Python molurus bivittatus produces fatty acids that would damage a human heart, but one day may cure human heart disease
The Burmese python's (Python molurus bivittatus) anatomy may unlock potential cures for human ailments such as heart disease and diabetes, according to a study published in the journal Science. Scientists at the University of Colorado studying how the Burmese python digests its prey noticed that the reptile expands its heart via a process called hypertrophy, by which the heart's existing cells are enlarged. In addition, within a day of eating an animal, the python's internal organs double in size, metabolism speeds up, and the production of insulin and lipids grows. This enlargement of the internal organs is caused by a combination of three fatty acids that cause the python's heart, intestines, liver, and kidneys to grow in size during the digestion process and then return to normal within a few days as its metabolism slows, according to a report in The New York Times.

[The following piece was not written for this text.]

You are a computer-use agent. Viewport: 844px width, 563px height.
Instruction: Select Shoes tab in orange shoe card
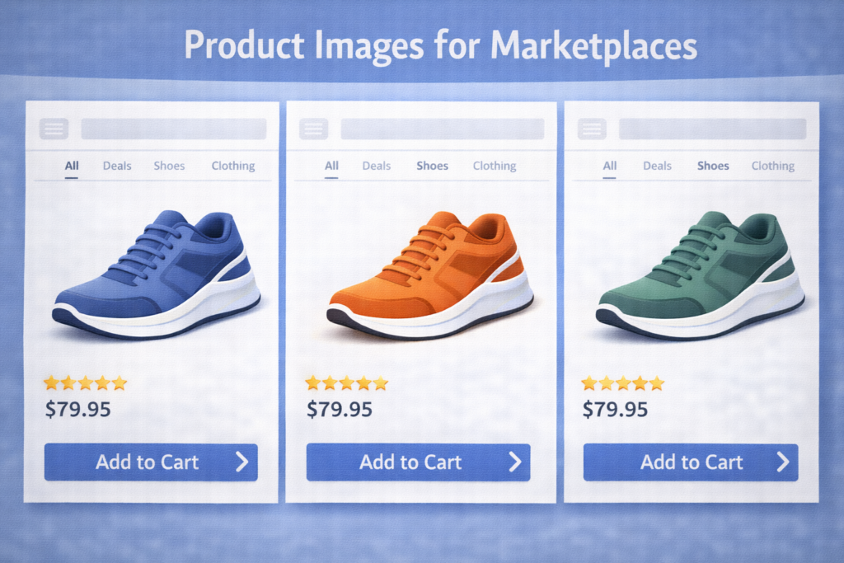coord(432,166)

The scientists injected laboratory mice with a similar combination of fatty acids that also enlarged the heart of the mouse. These findings, the study says, may lead the way into finding solutions to treat various heart-related human diseases, both hereditary and acquired. The goal of the python research is to find a cure for heart failure, said Leslie A. Leinwand, a professor at the University of Colorado's Howard Hughes Medical Institute. Leinwald told the Times that in addition to a heart failure cure, the findings could also pave the way for treatments for a variety of ailments, such as sudden heart-related deaths of young athletes, diabetes, high blood pressure, and obesity.